# PROBLEM DETAILS
Once the line with "Given: Click info icon for Cote OUest panel" is found in the data, output it and each following line exactly, up to and including the line with "1280x800 pixels.", and nothing before or after.
** DATASET EXTRACT follows **
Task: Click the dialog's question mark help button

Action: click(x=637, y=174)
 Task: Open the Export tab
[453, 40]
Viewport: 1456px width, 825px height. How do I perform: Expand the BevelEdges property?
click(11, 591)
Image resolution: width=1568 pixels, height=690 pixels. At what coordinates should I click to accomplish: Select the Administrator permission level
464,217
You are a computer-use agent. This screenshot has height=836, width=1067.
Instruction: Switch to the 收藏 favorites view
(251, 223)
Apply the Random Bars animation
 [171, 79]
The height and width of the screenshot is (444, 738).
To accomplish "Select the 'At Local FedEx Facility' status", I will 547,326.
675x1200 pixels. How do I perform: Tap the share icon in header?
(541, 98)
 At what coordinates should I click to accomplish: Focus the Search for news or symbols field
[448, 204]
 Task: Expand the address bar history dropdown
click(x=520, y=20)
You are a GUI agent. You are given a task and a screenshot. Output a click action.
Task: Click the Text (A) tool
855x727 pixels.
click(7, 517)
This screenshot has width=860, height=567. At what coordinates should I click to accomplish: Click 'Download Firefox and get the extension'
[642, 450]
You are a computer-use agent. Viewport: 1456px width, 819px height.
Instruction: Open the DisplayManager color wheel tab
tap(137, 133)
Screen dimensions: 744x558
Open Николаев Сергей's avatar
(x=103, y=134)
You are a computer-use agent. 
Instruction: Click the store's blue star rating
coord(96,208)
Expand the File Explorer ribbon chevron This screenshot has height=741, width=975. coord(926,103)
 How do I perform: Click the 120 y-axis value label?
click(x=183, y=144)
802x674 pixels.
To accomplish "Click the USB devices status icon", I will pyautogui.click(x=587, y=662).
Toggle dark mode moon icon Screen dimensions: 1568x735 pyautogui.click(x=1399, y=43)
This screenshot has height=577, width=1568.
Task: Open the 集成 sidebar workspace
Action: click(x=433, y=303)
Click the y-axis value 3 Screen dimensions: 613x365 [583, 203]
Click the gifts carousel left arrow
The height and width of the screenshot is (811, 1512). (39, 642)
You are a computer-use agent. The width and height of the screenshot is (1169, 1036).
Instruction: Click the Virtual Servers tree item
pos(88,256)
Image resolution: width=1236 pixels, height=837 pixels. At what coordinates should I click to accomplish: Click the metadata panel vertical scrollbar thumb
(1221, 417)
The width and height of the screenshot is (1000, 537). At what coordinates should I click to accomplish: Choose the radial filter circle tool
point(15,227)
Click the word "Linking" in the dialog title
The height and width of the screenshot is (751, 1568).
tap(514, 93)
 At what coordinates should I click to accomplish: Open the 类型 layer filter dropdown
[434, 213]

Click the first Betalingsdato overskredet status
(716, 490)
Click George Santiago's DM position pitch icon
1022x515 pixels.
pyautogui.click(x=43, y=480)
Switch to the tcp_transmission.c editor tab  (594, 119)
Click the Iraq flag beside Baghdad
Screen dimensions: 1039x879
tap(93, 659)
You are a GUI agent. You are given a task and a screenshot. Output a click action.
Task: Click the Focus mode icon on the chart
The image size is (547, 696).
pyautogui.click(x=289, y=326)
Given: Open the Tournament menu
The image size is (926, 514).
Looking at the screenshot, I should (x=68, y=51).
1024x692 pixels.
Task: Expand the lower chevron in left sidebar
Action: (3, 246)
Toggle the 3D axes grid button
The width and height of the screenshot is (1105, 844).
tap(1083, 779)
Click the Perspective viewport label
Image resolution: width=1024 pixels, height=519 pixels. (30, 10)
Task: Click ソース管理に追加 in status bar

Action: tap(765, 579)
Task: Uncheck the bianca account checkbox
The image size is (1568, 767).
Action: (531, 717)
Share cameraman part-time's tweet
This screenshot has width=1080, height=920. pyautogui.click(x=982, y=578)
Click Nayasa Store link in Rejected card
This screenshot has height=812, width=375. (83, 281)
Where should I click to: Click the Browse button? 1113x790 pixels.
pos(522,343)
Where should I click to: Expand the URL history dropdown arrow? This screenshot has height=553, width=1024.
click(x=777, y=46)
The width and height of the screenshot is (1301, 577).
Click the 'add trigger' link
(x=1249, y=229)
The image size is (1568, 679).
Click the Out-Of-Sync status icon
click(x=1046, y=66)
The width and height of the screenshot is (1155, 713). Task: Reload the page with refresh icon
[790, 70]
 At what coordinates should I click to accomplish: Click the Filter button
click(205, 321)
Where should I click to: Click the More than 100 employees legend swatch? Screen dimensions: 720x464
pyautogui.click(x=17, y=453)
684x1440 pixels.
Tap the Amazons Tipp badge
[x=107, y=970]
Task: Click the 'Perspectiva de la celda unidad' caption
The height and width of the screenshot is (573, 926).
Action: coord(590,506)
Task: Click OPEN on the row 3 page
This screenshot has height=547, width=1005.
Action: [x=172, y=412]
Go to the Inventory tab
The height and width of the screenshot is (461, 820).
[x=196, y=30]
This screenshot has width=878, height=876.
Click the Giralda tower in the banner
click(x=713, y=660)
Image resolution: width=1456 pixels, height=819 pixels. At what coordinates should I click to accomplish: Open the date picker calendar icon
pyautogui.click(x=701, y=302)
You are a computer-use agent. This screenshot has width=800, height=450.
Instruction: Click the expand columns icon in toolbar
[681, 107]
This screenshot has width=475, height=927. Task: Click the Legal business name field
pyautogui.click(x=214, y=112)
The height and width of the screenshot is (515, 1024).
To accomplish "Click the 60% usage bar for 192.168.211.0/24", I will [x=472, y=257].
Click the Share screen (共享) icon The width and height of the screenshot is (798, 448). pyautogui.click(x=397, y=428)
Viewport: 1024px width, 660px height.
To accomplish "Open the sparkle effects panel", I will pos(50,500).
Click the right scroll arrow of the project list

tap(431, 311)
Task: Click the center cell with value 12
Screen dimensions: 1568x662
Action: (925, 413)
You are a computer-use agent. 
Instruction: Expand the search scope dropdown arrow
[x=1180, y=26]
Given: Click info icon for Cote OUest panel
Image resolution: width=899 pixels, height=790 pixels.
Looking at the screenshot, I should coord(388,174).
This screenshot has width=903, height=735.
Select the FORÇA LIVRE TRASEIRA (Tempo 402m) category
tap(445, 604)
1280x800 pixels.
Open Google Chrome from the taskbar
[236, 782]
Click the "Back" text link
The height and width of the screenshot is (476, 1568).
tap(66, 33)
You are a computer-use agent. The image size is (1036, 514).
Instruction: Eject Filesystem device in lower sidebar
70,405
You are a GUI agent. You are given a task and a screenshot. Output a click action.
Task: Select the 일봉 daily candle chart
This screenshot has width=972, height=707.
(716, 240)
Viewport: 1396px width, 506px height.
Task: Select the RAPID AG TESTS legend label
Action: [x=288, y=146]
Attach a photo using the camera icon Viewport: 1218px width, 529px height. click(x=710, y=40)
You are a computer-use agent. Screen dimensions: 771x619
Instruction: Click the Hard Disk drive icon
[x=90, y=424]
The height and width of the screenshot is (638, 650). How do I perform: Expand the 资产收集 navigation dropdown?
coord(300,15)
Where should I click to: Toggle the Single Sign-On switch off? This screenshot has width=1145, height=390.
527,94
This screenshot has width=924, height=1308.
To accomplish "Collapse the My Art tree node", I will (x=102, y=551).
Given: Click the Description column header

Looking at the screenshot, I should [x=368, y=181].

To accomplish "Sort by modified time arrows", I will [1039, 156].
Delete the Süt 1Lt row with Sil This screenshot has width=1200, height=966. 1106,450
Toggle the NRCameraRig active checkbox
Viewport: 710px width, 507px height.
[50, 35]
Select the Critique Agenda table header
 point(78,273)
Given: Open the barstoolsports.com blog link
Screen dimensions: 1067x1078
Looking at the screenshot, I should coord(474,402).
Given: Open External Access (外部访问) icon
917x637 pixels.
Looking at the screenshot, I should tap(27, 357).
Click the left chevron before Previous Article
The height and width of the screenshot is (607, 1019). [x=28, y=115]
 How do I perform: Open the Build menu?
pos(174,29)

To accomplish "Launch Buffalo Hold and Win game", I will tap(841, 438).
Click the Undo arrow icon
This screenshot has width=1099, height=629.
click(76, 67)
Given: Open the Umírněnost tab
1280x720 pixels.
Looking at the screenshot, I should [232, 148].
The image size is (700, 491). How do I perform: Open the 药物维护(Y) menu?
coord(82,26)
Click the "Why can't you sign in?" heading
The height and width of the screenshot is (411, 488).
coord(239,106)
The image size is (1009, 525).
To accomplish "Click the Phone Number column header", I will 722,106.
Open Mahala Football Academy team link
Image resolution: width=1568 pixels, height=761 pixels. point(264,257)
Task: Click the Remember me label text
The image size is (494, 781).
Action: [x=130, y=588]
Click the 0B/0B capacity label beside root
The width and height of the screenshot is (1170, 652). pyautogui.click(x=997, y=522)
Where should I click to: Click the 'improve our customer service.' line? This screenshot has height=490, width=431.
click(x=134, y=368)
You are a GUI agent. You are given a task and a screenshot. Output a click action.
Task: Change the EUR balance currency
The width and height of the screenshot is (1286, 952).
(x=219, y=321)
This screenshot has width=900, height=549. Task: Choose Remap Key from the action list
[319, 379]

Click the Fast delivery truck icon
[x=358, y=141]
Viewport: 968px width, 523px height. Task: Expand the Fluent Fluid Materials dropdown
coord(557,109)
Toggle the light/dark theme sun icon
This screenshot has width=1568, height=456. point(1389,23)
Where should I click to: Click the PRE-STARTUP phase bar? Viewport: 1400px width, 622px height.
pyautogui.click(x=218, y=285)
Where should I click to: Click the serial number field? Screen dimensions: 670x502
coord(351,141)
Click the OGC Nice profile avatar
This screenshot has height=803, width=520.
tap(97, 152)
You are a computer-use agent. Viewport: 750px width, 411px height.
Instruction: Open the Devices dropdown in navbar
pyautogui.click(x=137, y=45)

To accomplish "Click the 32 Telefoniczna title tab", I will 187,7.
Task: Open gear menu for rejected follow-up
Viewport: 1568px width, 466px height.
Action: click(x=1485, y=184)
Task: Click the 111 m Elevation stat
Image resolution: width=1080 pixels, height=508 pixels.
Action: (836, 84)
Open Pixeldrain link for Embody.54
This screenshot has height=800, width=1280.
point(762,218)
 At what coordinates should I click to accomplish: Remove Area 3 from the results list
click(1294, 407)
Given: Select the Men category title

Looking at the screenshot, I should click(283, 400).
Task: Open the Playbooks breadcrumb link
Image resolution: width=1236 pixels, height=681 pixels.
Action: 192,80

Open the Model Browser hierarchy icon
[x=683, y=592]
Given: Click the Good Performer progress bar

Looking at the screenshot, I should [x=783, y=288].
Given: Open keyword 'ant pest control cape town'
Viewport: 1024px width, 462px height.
** End of DATASET EXTRACT **
# EXERCISE RESPONSE
Given: Click info icon for Cote OUest panel
Image resolution: width=899 pixels, height=790 pixels.
Looking at the screenshot, I should coord(388,174).
This screenshot has width=903, height=735.
Select the FORÇA LIVRE TRASEIRA (Tempo 402m) category
tap(445, 604)
1280x800 pixels.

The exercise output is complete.